Security researchers have stumbled across a MongoDB database containing the personal details of over 25,000 users who invested in or received Bezop (BEZ) cryptocurrency.
According to cybersecurity firm Kromtech, the database contained information such as full names, home addresses, email addresses, encrypted passwords, wallet information, and scanned passports, driver's licenses, or IDs.
The database stored information related to a "bounty programme" that the Bezop team ran at the start of the year, during which it handed out Bezop tokens to users who promoted the currency on their social media accounts.
A Bezop spokesperson admitted to the breach, claiming the database was inadvertently exposed online while the dev team dealt with a DDoS attack on January 8.
A spokesperson told Bleeping Computer today that no user funds were stolen following this exposure.
The Bezop spokesperson said the database contained details on around 6,500 ICO investors, while the rest was for users who participated in the public bounty program and received Bezop tokens in return.
The data appears to have remained exposed online until March 30, when Kromtech researchers spotted the MongoDB database on a Google Cloud server. The database was without an authentication system in place, allowing anyone connecting to it access to the stored information.
There are 1384 cryptocurrencies as of Jan 2018. One of them had a database of 25K active users with passwords and login details to the accounts/wallets, and also links to scanned documents like passports, driving licenses etc.— Bob Diachenko (@MayhemDayOne) April 10, 2018
Kromtech researcher Bob Diachenko told Bleeping Computer today that the database was taken down within hours after he tweeted the Bezop team.

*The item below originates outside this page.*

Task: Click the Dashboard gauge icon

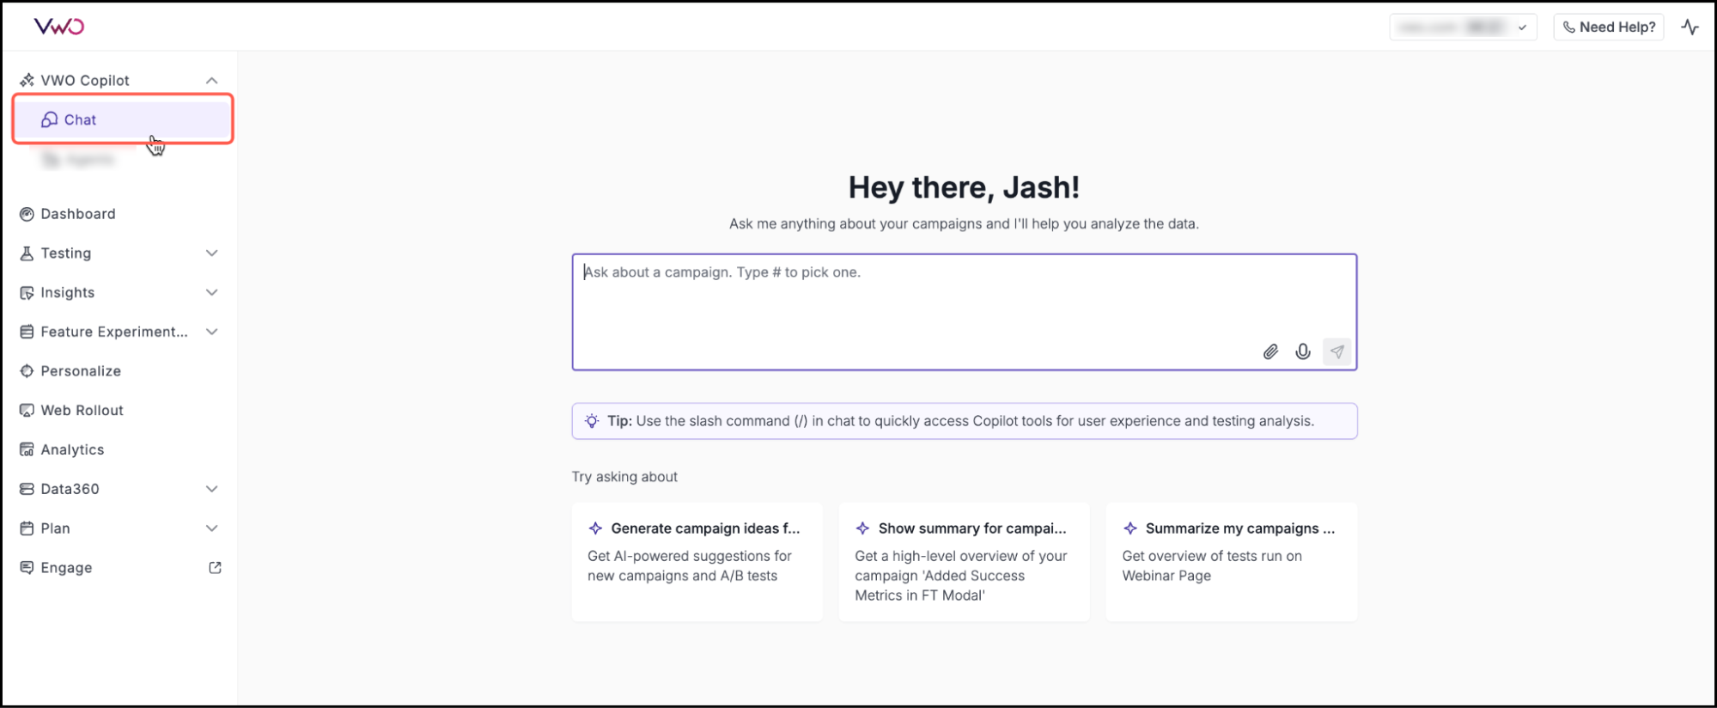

"That database has since been closed and secured," the Bezop team said this week, also claiming it notified users of the incident already. "Investor identity cards were also not stored on the database rather a URL link to them. This is also offline now."
Diachenko confirmed that an authentication system now protects the database he found at the end of March, albeit there is no way of telling if anyone except the Kromtech team discovered the same database.
This is not the only security-related incident that appears to have affected Bezop users. Earlier in the year, a Steemit blog post accused the company of unnecessarily exposing users by sending ICO registration passwords in cleartext via email.
Bezop is a new cryptocurrency that launched at the end of last year, and whose team recently held an initial coin offering (ICO) to raise money to create a network of blockchain-powered e-commerce stores.
The currency's only claim to fame is that cybersecurity expert John McAfee included Bezop in its "ICO of the Week" recommendations. Bezop later admitted it paid McAfee for the promotion. The currency is currently ranked 728th on CoinMarketCap's website, with a current trading price of $0.06 per Bezop token.